■ **Passage provided**:
• • •

Interviews
Curious Obsession: an Interview with Aimee Nezhukumatathil
Lee Gulyas
Aimee Nezhukumatathil, award-winning writer and Associate Professor at State University of New York-Fredonia, ventured west for a reading from her latest book of poetry, At The Drive-In Volcano. While on Western Washington University’s campus, she visited Oliver de la Paz’s poetry students and discussed aspects of writing ranging from inspiration to the importance of how a poem looks on the page.
After lunch, Lee Gulyas sat down with Nezhukumatathil for a conversation about poetry, curiosity, and wonders of the natural world.
CONVERSATION
L: In Oliver’s poetry class you mentioned an assignment you give your students where you have them walk around with a notebook and capture smells for seven days, “just to check their pulse.” You urged them to consciously ask, “Do you have your poet’s nose on?”
A: It’s true though, people kind of forget. With poetry it’s all the senses, and not just sight and creating the sonic or visual image.
L: Right, any way that you connect with the world. That reminds me of earlier today when you said that you always find inspiration for writing your own poetry after reading nonfiction.

• • •

■ **Available data**:

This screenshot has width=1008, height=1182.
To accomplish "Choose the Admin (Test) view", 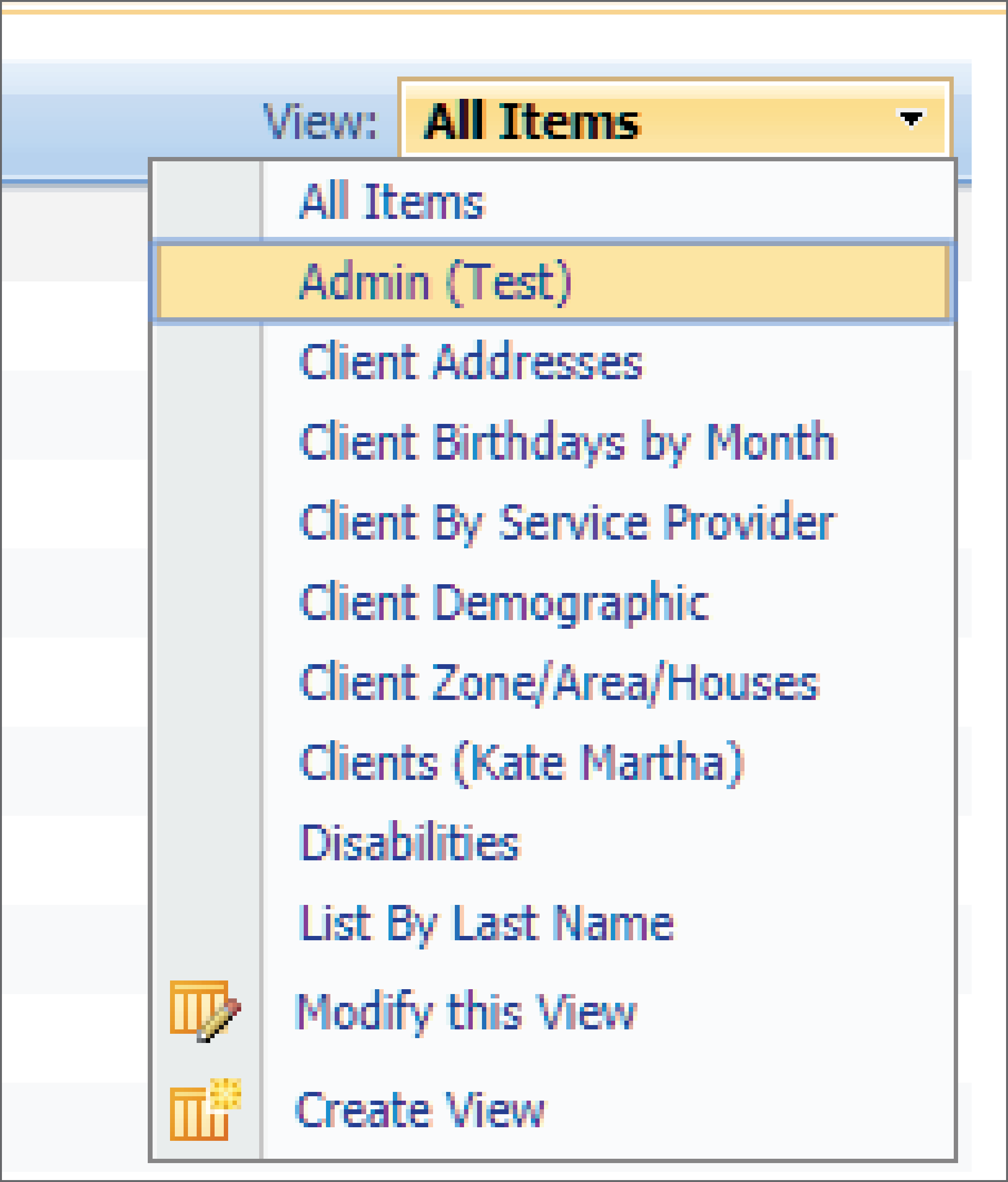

• • •

■ **What to do**:
1. Retype the interview with Aimee Nezhukumatathil starting at "After lunch, Lee" and ending at "or visual image.".
2. Translate this sentence from the interview with Aimee Nezhukumatathil into Spanish: "After lunch, Lee Gulyas sat down with Nezhukumatathil for a conversation about poetry, curiosity, and wonders of the natural world."
3. Answer these questions from the interview with Aimee Nezhukumatathil:
(a) What is the title of her latest book of poetry?
(b) For how many days does her assignment have students capture smells?
(c) After reading what kind of writing does she always find inspiration for her own poetry?

■ **Responses**:
1.
After lunch, Lee Gulyas sat down with Nezhukumatathil for a conversation about poetry, curiosity, and wonders of the natural world.
CONVERSATION
L: In Oliver’s poetry class you mentioned an assignment you give your students where you have them walk around with a notebook and capture smells for seven days, “just to check their pulse.” You urged them to consciously ask, “Do you have your poet’s nose on?”
A: It’s true though, people kind of forget. With poetry it’s all the senses, and not just sight and creating the sonic or visual image.

2. Después del almuerzo, Lee Gulyas se sentó con Nezhukumatathil para una conversación sobre la poesía, la curiosidad y las maravillas del mundo natural.

3.
(a) At The Drive-In Volcano
(b) Seven
(c) Nonfiction